Meta had a rough quarter by user numbers, and the company’s response is basically: don’t worry, here’s more AI spending.
On Wednesday’s earnings call, Meta disclosed that its “Family daily active people” — that’s the combined daily user count across Facebook, Instagram, WhatsApp, and Messenger — fell by 20 million compared to the previous quarter. That’s not a rounding error. That’s a lot of people who just stopped showing up.
Meta’s official explanation? Internet disruptions in Iran and restrictions on WhatsApp access in Russia. Maybe that’s true, maybe it’s convenient. Given how Meta has been bundling these stats together for years, it’s hard not to wonder if something bigger is shifting underneath.

Now here’s the part that makes you raise an eyebrow: despite losing users, Meta plans to pump billions more into AI investments this year. Not a little more. Billions. The logic seems to be that AI is the future, and if you throw enough money at it, users will come back or new ones will appear. I’m not so sure.
AI is certainly a powerful tool — Meta’s been using it for content recommendations, ad targeting, and even generative features inside its apps. But when your core user base is shrinking, pouring cash into AI feels a bit like rearranging deck chairs on the Titanic. Except the deck chairs are made of GPUs and the ocean is full of TikTok.

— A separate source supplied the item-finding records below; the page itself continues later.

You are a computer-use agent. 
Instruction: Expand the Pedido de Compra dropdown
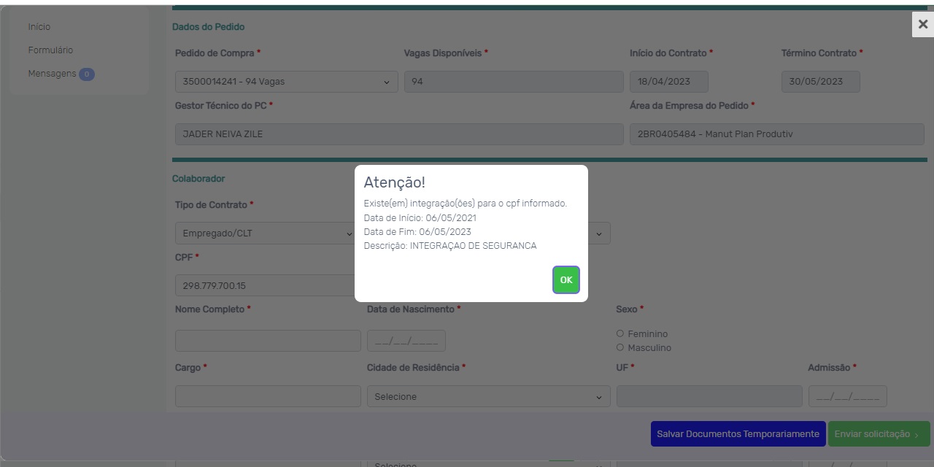[x=286, y=82]
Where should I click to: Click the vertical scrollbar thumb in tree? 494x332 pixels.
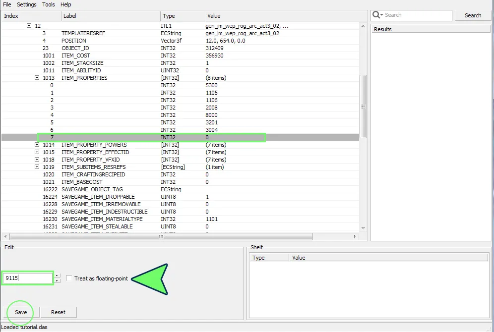click(363, 106)
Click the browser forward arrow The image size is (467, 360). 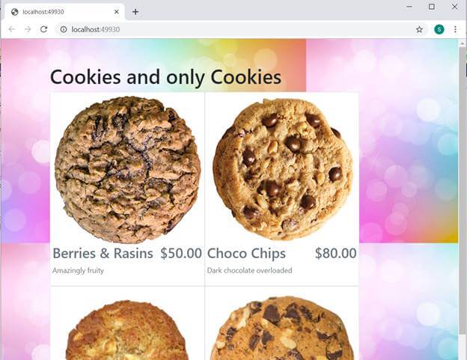pyautogui.click(x=28, y=29)
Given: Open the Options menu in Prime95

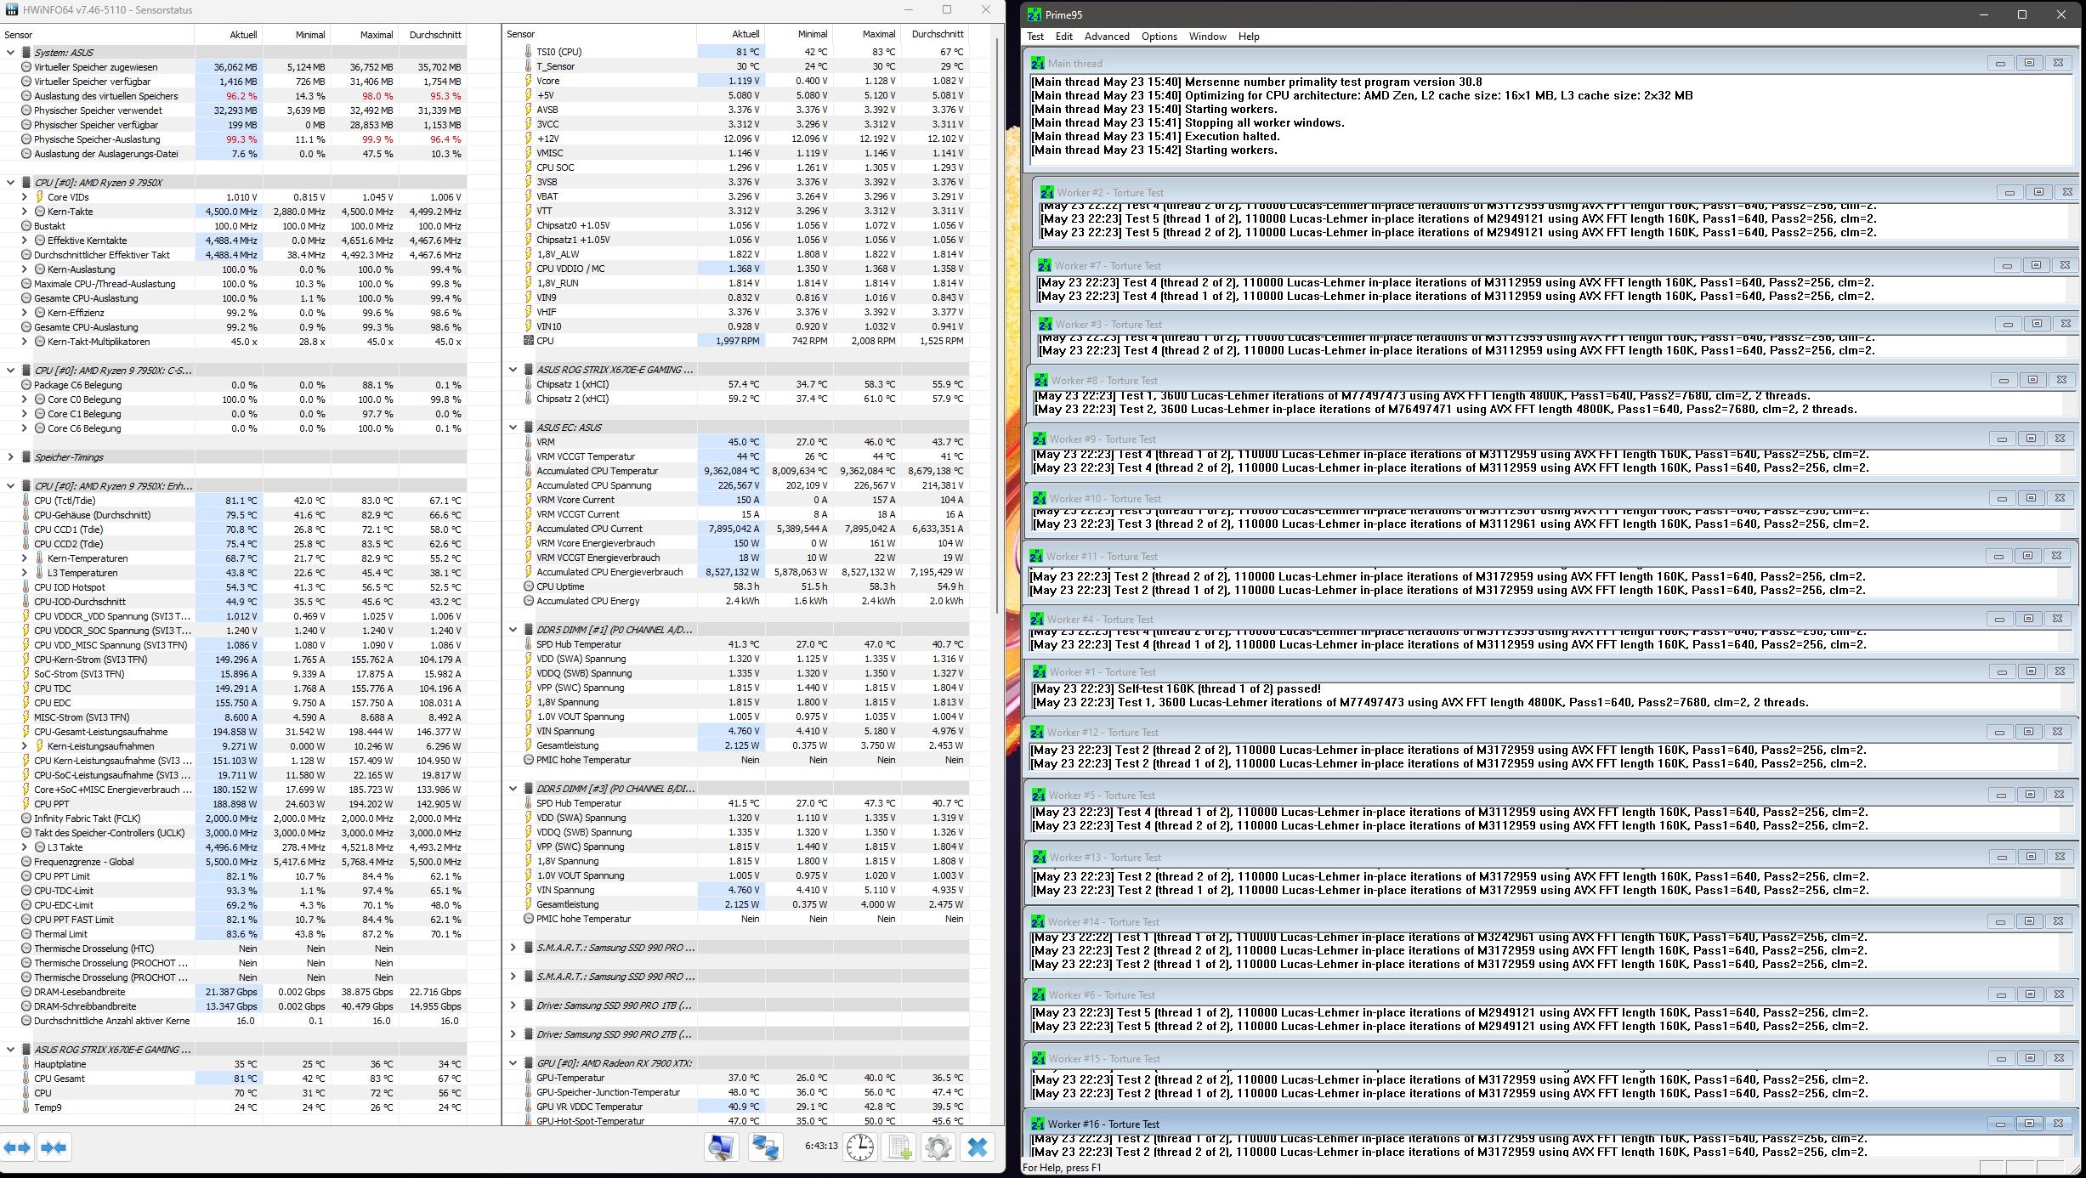Looking at the screenshot, I should coord(1159,37).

I’ve seen this pattern before. Companies hit a growth plateau, and instead of addressing the product experience or user retention honestly, they pivot to a shiny new tech narrative. AI is the perfect cover story because it’s hard to argue against “the future.” But let’s be real: if Meta can’t keep 20 million people using its apps in one quarter, no amount of AI-generated stickers is going to fix that.
What’s more interesting to me is the bundling of stats. By lumping four very different apps together, Meta can hide weakness in one platform behind strength in another. Facebook might be bleeding users, but if WhatsApp is flat, the combined number looks okay. Until it doesn’t. And this quarter, it didn’t.

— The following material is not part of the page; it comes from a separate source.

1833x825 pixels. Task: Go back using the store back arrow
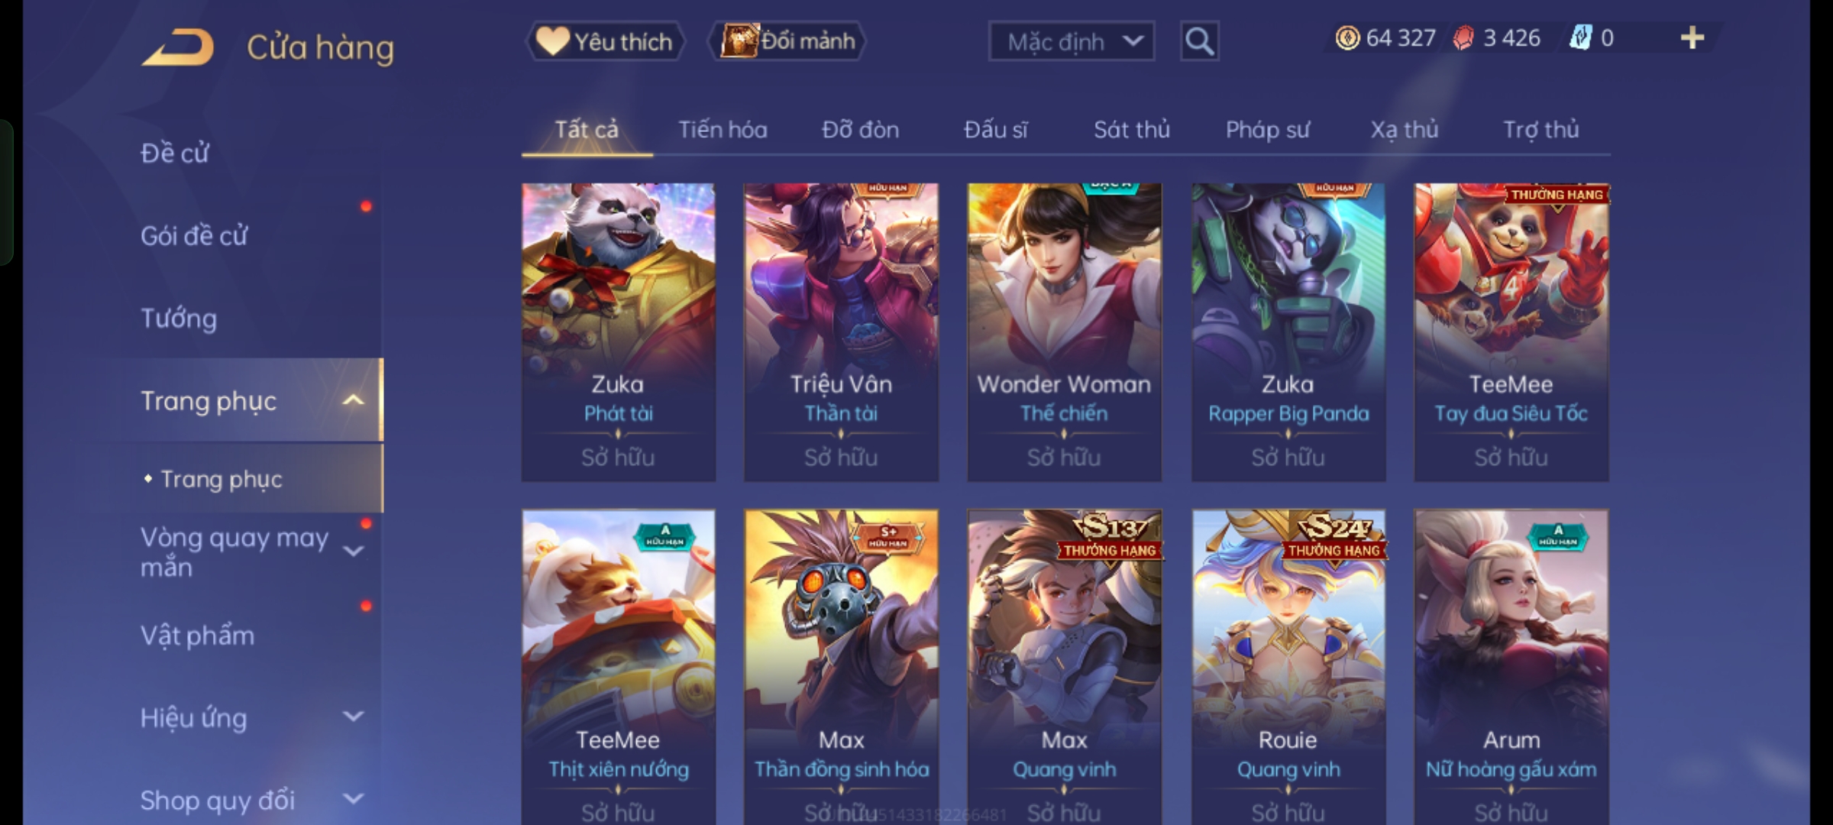pyautogui.click(x=177, y=47)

I’d love to see a breakdown by app, but Meta doesn’t provide that. They never have. So we’re left guessing which platform is actually in trouble. My bet is Facebook, which has been losing younger users for years. Instagram still has cultural momentum, but even that’s under pressure from TikTok and BeReal clones.

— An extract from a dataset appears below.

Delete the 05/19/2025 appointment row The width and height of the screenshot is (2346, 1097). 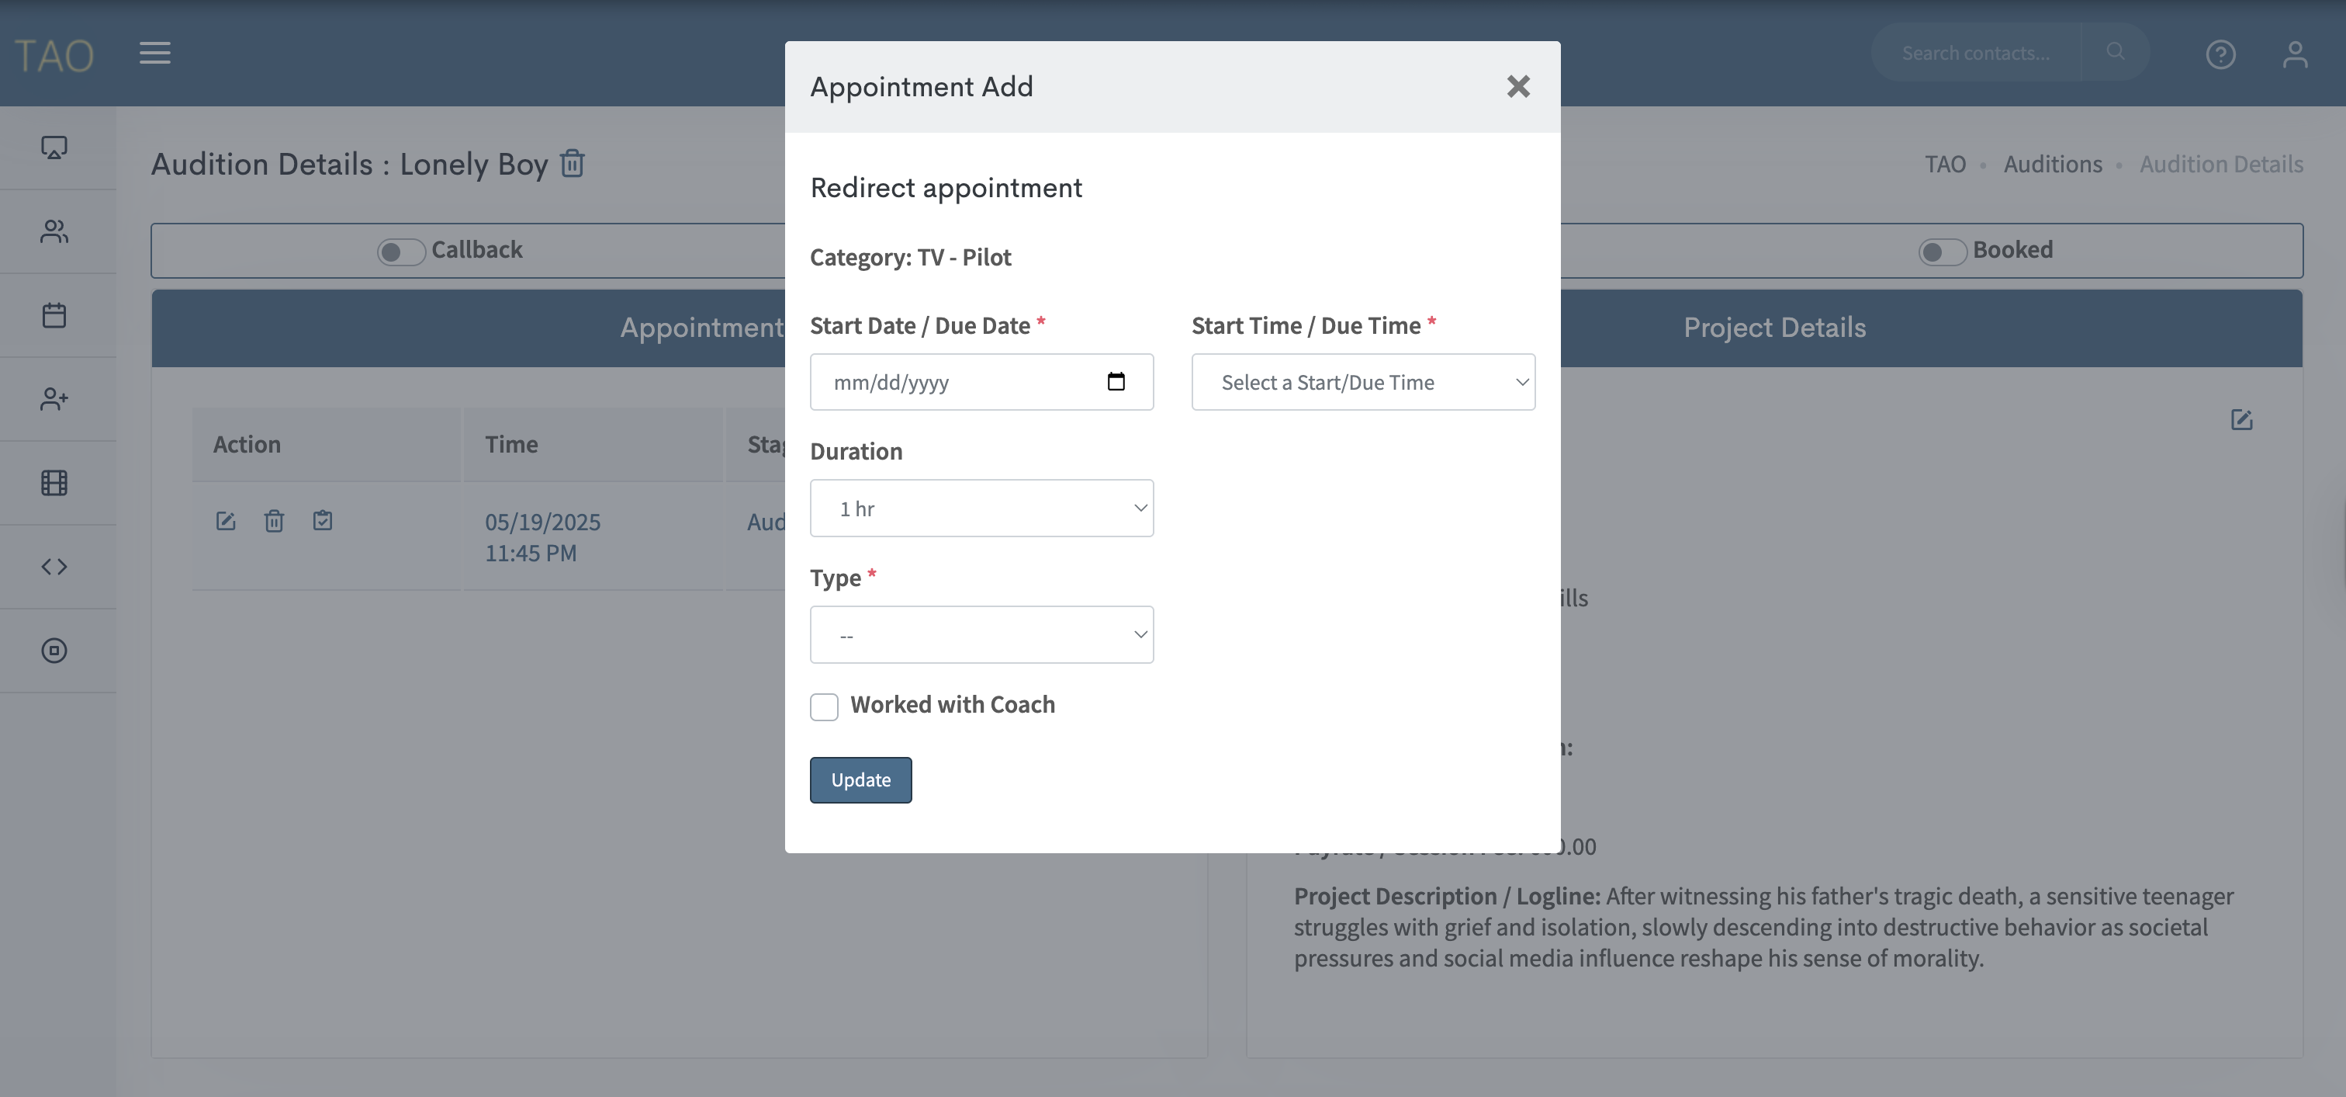tap(274, 521)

Meta’s AI push isn’t stupid — it’s just premature. The company should probably figure out why people are leaving before spending billions on technology that might make the experience worse. More AI-driven content feeds could accelerate the enshittification that’s already driving users away.
But hey, the stock market seems fine with it. Meta’s share price barely budged. Investors love an AI story, even when the underlying business is showing cracks. That disconnect won’t last forever.
For now, Meta is betting that AI can paper over user losses. I’m skeptical. Losing 20 million users in a quarter is a signal, not noise. Ignoring it to chase the next shiny thing is a choice. We’ll see if it pays off.